• _YOUR TASK_
Pick out every line in the items below that contains the word "under", and copy each one in full.
— START OF EXTRACTED INFORMATION —
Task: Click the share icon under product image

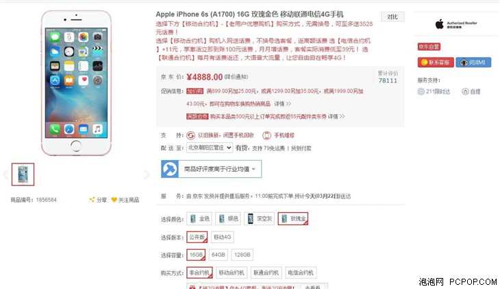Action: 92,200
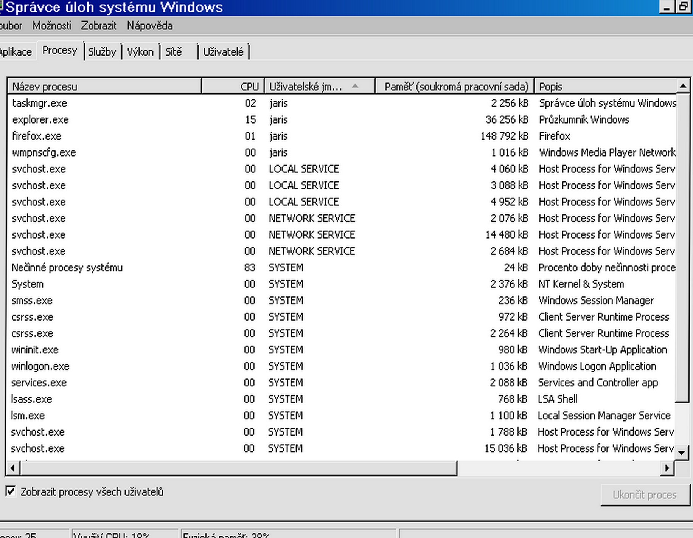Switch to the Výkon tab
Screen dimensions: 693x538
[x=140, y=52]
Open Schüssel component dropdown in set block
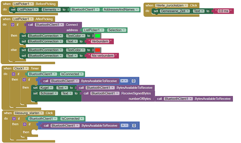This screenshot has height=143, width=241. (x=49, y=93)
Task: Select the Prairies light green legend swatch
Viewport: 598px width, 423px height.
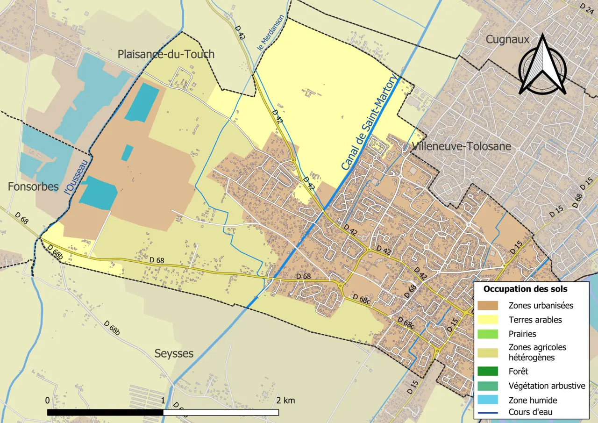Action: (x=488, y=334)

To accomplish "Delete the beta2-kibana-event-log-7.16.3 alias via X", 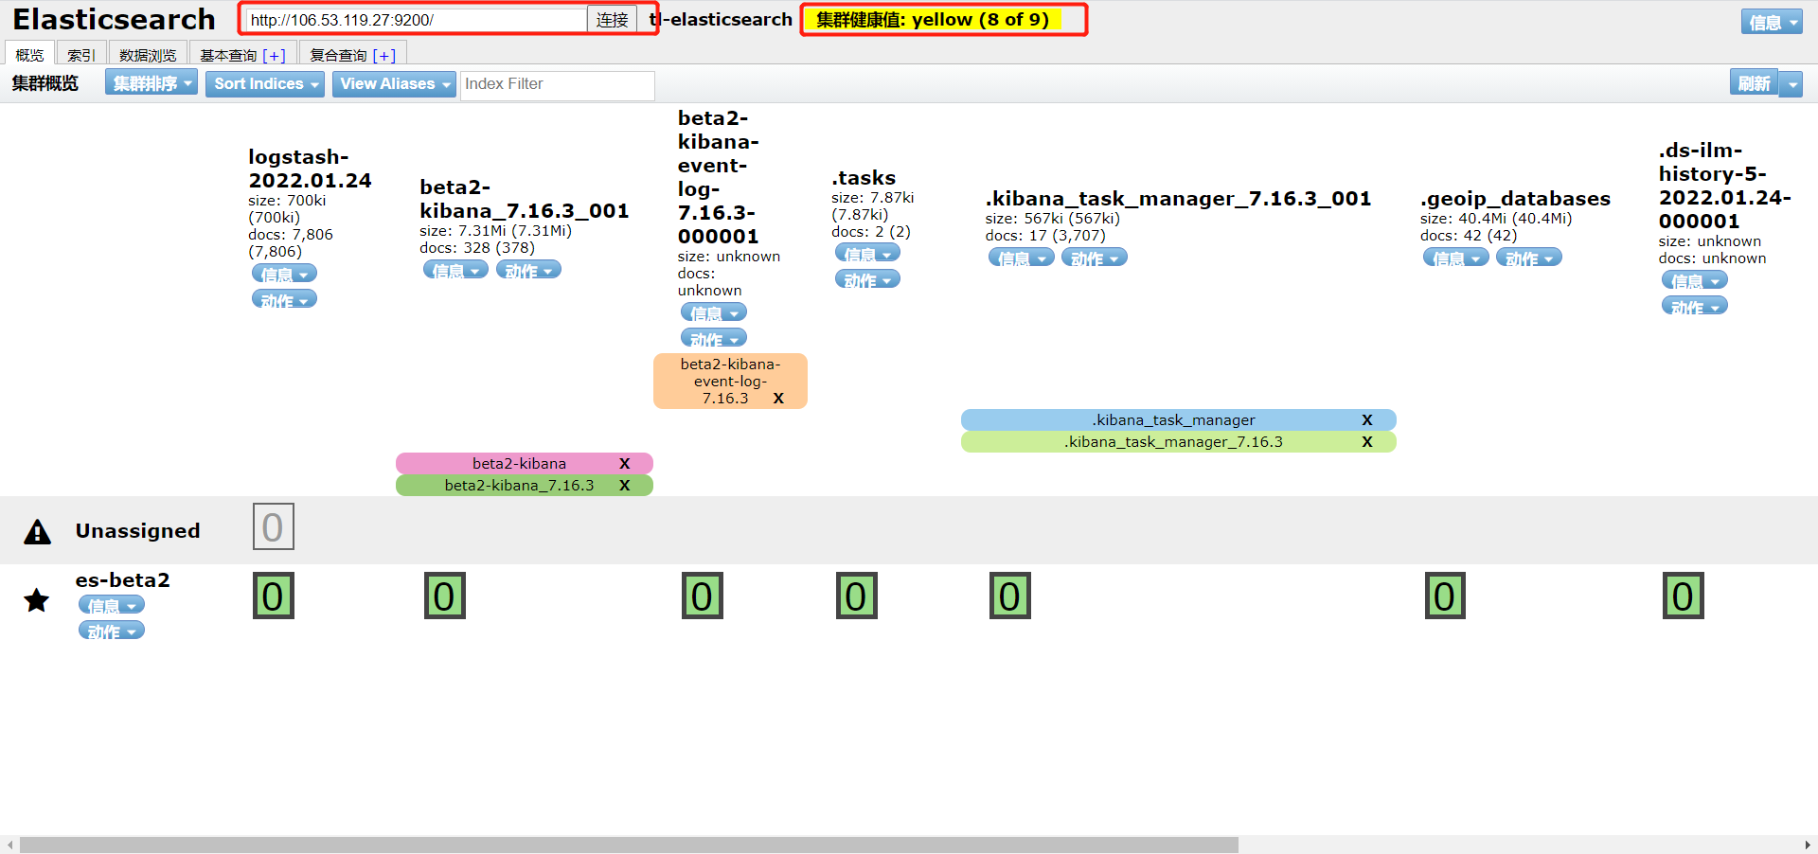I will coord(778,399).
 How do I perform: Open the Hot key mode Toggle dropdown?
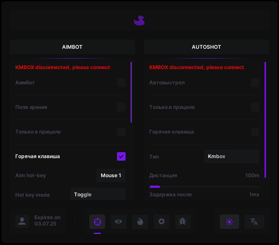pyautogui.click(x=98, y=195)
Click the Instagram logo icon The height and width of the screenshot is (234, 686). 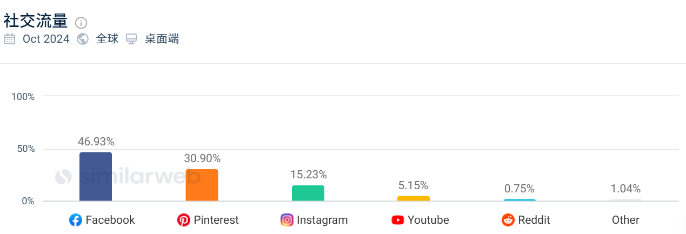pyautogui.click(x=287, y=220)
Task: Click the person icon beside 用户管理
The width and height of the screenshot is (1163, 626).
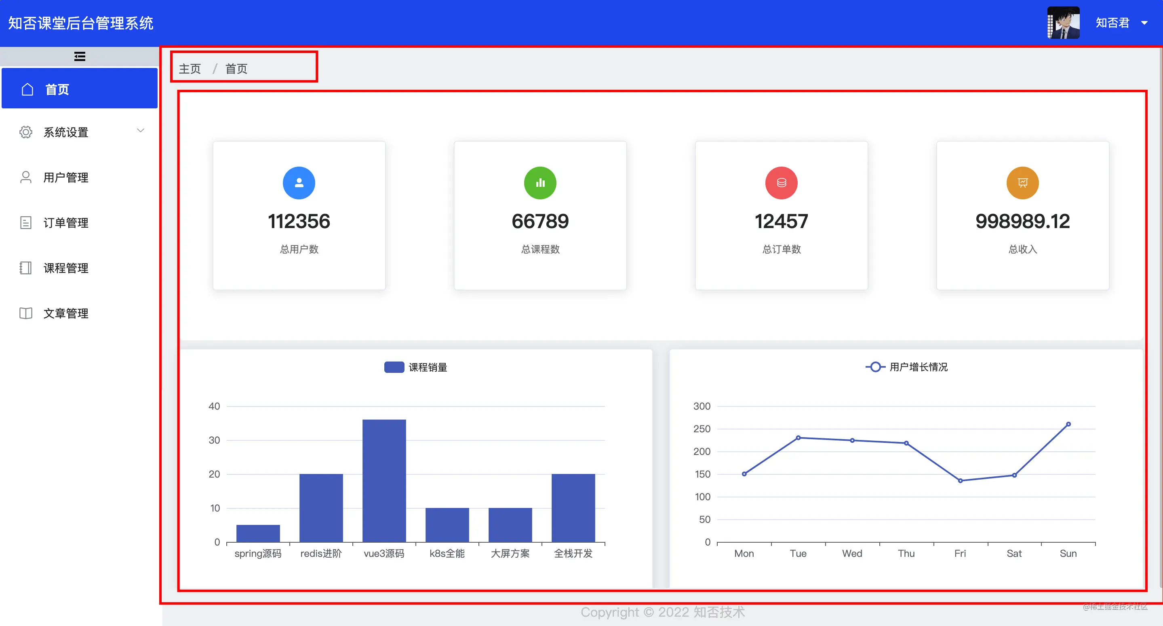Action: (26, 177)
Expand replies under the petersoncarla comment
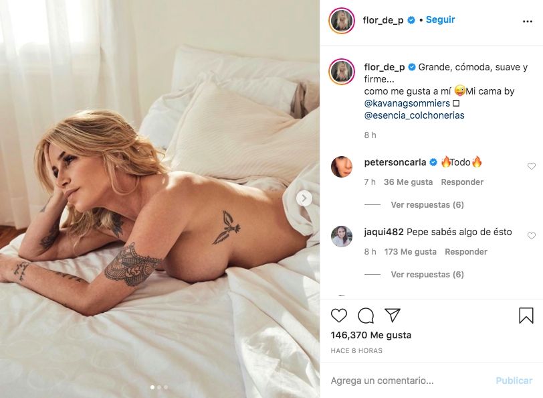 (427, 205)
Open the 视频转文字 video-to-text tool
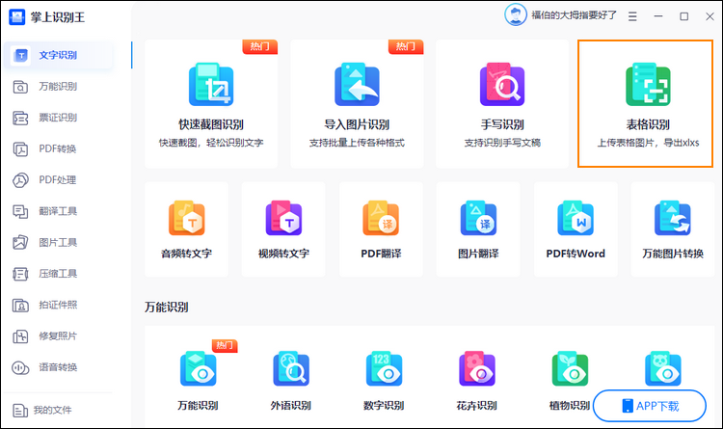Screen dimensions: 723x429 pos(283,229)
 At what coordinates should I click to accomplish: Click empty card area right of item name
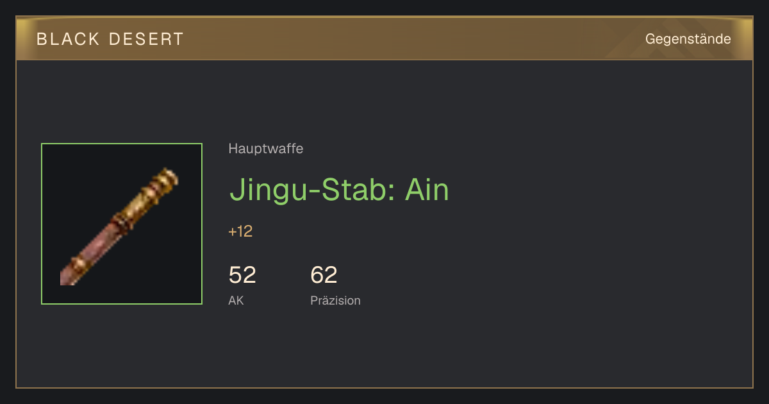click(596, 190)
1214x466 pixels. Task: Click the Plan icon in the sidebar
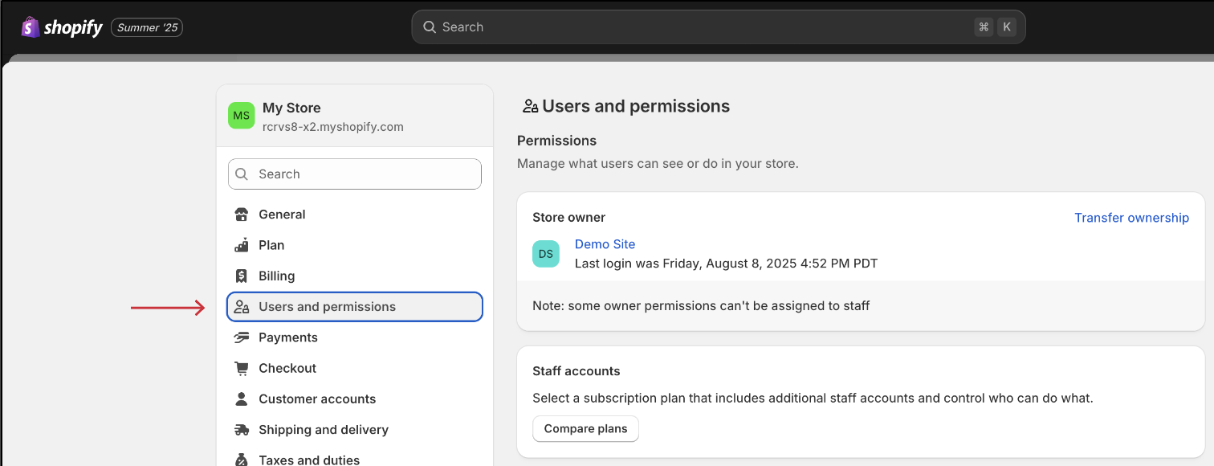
— END OF EXTRACTED INFORMATION —
• _FULL RESPONSE_
Task: Click the share icon under product image
Expand replies under the petersoncarla comment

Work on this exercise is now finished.